一歳児相手に、ここまで高くする必要は無いので、アスレチックコースの一部を高さ50センチの一本橋にしてみる等どうでしょうか? こちらも、立って渡れる子には四つ這いは要らないんじゃないかと思うので、発達の良い目安にもなるかもしれません。

環境が整ってさえいれば、それが必要だと思う子は、勝手に遊びだすと思いますので、ちょうどいい高さや、傾きや、不安定さを見つけ出してみてください。

⑤二歳児クラス

質問)段ボールすべり台のように、同じ設定でも子ども自身が自分の力によって遊び方を変えられる遊びはどのようなものがあるか。

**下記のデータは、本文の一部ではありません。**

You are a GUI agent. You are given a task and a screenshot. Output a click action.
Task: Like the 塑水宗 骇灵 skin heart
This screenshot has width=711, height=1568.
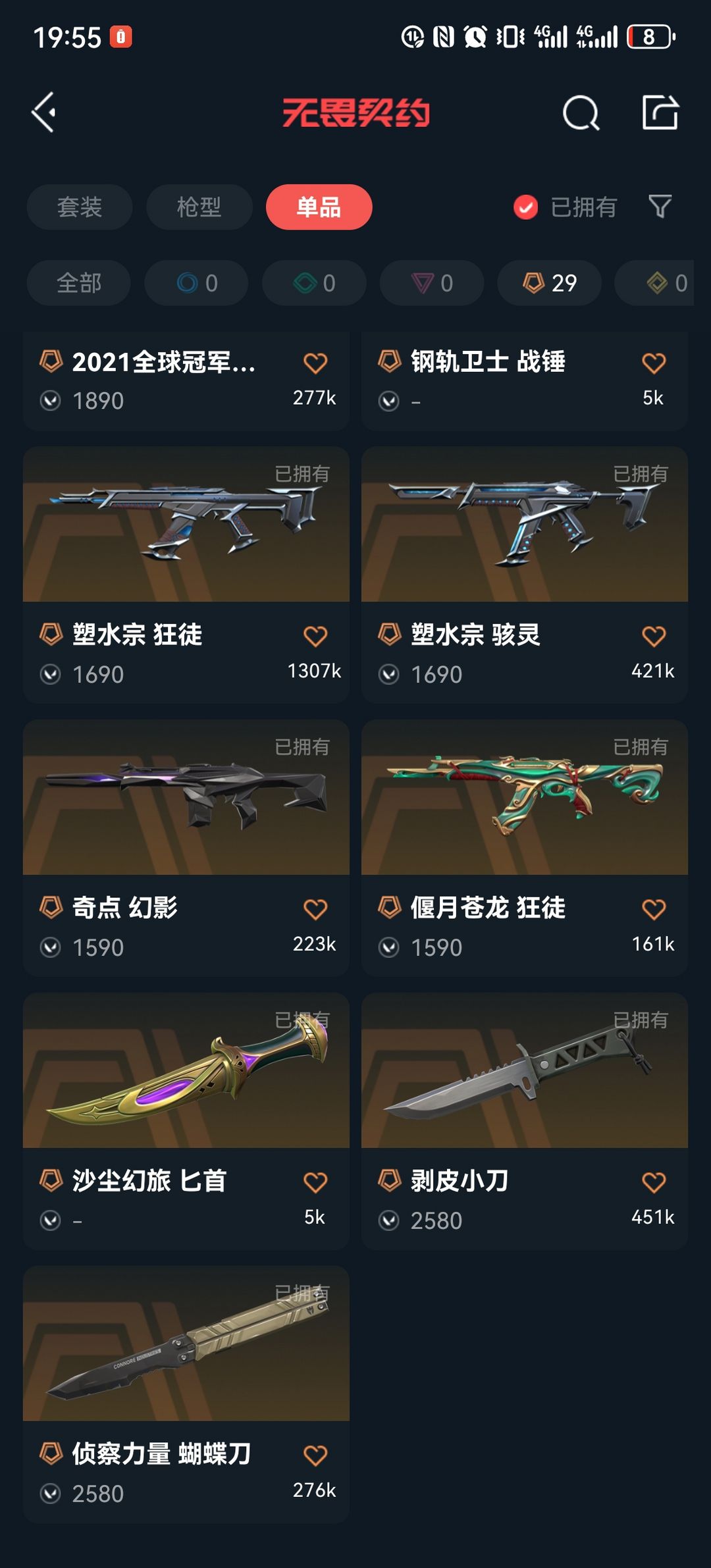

(常設できるもの)

こたえ)たいていの校庭にあるようなシンプルな遊具は、自分の力量に応じて、よりスリリングな遊びへと発展させることができるようなものが多いです。

たとえば、鉄棒、ジャングルジム、ろくぼく、滑り台。

鉄棒は、①手だけでぶら下がる②手と足でぶら下がる③お腹と腕で支持して体を鉄棒に固定する④お腹を中心にして一回転する⑤片足をかけて一回転する⑥鉄棒の上に座る などなど、非常にバリエーションに富んだ技をマスターしていく楽しみがある遊具だと思いますが、

これを、周りの大人が

「危ないから、まだそれはやめて」とか

「今日は、この遊びをします」とか

こどものやりたいことを規制し出した途端につまらない遊具に成り果てます。

保育園は、朝お預かりした状態で怪我無くお返しすることが何より大事だというのは理解できますが、それを至上命題にしている限り、子どもの力量ではなく、先生の力量に合わせたあそびしかできません。

園庭に常設されている遊具を、子どもがどのように使いたがるかをまず観察するところから始めてみてはどうでしょうか?

(というか、本当は先生方もいろいろやりたいことがあるのに、板挟みなんですよね、きっと。